A Primer on Medicare Statistical Extrapolations
Medicare audits often include a statistical extrapolation to estimate the full extent of an alleged overpayment. Medicare contractors are authorized to review the merits of only a small “sample” of submitted claims and extrapolate the results of that review to a large “universe” of claims to estimate the overpayment amount. This practice can lead contractors to allege overpayments of hundreds of thousands or millions of dollars despite only reviewing and denying a small handful of claims. Medicare contractors generally have broad authority to use a wide array of statistical methods when extrapolating the overpayment amount, which can lead to grossly overestimated overpayment determinations.

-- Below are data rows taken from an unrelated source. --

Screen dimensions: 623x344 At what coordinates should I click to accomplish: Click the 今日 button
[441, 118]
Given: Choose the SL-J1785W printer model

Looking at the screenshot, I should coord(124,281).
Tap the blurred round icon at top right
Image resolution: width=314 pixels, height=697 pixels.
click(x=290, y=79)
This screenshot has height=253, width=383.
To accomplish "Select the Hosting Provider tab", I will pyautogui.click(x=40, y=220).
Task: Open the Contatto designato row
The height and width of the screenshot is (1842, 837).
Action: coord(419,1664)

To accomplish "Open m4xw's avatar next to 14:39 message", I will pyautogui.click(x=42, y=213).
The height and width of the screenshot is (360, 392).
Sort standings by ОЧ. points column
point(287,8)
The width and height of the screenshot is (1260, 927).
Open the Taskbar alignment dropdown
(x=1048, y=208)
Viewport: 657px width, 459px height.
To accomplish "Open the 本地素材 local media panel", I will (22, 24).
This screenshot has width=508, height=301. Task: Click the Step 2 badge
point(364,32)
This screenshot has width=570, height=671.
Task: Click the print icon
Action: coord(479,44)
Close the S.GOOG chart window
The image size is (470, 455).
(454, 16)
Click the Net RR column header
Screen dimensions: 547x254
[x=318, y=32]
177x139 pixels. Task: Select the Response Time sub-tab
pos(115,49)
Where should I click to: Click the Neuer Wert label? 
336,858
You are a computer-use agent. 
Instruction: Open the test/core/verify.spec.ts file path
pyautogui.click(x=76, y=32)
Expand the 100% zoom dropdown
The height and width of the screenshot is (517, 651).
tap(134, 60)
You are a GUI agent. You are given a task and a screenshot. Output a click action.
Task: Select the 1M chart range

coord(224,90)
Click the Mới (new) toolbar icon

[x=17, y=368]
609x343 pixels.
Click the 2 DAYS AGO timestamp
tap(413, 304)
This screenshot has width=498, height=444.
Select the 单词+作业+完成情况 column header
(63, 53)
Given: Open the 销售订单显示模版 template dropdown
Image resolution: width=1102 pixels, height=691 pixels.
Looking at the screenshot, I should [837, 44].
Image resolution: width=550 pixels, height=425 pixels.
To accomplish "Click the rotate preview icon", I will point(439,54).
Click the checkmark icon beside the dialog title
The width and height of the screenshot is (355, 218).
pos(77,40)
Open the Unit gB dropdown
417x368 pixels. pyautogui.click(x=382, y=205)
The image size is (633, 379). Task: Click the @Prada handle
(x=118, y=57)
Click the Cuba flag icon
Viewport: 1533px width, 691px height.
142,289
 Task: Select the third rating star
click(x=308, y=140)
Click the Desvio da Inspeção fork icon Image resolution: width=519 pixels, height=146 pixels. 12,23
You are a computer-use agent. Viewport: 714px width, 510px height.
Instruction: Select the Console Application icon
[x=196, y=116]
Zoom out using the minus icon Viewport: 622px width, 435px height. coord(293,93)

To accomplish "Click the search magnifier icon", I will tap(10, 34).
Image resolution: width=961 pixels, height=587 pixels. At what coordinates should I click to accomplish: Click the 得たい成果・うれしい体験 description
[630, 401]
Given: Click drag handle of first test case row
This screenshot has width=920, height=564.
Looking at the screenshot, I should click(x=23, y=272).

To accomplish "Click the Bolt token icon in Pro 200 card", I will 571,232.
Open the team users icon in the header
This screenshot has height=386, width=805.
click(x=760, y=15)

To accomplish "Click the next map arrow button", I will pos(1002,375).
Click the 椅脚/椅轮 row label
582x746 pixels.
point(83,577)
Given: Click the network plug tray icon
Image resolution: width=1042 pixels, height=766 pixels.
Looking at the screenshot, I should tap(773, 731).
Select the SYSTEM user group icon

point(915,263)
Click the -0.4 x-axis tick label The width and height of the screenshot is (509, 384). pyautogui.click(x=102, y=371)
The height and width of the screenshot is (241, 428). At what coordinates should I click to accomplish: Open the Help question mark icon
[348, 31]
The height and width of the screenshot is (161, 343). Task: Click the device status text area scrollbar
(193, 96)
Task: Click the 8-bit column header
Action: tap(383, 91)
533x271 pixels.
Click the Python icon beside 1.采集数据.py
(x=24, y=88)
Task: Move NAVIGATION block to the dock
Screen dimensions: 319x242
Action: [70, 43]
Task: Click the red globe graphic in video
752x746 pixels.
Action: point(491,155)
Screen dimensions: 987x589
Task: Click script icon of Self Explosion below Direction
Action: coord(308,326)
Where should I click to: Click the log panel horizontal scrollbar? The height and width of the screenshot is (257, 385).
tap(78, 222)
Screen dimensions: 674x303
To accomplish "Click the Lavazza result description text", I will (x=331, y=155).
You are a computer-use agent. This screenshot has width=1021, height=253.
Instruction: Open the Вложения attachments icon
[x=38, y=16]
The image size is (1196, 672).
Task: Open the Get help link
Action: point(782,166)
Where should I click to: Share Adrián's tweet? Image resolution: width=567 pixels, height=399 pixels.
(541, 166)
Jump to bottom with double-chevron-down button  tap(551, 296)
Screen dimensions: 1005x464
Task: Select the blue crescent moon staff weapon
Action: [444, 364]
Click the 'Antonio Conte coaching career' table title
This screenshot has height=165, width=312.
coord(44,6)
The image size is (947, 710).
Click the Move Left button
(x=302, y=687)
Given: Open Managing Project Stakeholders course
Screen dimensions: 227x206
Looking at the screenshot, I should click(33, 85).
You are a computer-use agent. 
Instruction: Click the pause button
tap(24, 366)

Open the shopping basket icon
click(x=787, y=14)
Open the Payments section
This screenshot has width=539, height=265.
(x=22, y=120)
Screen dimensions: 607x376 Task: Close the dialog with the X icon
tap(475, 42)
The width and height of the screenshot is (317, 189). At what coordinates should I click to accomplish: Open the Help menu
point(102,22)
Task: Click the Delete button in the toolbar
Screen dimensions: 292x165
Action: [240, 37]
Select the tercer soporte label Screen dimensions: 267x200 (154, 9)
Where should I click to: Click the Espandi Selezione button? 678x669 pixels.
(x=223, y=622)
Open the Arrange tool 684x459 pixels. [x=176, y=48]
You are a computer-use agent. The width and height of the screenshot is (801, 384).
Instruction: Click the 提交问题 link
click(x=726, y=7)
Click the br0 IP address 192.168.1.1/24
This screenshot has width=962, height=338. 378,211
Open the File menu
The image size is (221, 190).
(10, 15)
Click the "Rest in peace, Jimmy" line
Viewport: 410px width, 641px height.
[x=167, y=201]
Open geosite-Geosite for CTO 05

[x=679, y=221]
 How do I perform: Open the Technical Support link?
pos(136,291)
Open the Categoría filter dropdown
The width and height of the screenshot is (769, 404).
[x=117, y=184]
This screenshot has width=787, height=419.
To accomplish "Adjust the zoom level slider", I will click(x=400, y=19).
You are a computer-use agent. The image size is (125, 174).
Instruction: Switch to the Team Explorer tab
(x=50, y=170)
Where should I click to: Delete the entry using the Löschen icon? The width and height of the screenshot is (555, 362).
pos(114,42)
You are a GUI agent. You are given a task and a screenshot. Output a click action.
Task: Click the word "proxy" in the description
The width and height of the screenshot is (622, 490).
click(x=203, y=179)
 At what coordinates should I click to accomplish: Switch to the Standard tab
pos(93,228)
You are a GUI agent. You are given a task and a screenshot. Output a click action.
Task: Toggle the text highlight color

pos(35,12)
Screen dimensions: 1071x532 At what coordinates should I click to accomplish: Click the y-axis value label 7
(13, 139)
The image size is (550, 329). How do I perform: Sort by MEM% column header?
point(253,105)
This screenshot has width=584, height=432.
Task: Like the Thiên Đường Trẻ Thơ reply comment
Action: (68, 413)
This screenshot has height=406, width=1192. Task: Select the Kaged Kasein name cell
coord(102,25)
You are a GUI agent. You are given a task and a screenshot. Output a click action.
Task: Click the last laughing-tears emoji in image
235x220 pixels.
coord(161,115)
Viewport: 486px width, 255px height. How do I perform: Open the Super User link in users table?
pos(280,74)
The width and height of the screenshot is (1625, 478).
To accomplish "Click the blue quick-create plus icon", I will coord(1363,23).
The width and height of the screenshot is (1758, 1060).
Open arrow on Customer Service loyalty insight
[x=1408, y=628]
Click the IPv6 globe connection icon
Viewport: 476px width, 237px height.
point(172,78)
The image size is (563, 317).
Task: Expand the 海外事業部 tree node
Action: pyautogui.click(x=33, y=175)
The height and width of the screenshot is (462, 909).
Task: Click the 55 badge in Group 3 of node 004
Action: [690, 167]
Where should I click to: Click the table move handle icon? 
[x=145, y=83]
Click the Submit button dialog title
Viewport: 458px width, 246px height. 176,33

When conducting the statistical sampling and extrapolation, the contractor will select the period for review and establish the universe and sample frame. The sample frame is the large group of claims from which the sample is randomly selected, and the universe is the group of claims over which the results of the review are projected. The sample frame and universe may or may not be identical. The universe and sample frame may be defined by specific codes, dates of services, beneficiaries, or some combination thereof. From here, the contractor will select a random sample from the sample frame, review the claims within the designated sample, and extrapolate the results of the review of the sample to all claims in the established universe.
A statistical extrapolation is subject to appeal, similar to any Medicare overpayment determination. However, there are several issues unique to appealing a statistically extrapolated overpayment. First, it adds increased importance to appealing the denial of each claim in the sample. While an individual claim may not represent significant monetary value on its own, it may represent tens of thousands of dollars after it has been statistically projected over a large universe. Second, there are special procedural rules for appealing an extrapolation. For example, providers are generally prevented from arguing before an Administrative Law Judge (ALJ) that the extrapolation was flawed unless they included specific language in their request for ALJ review.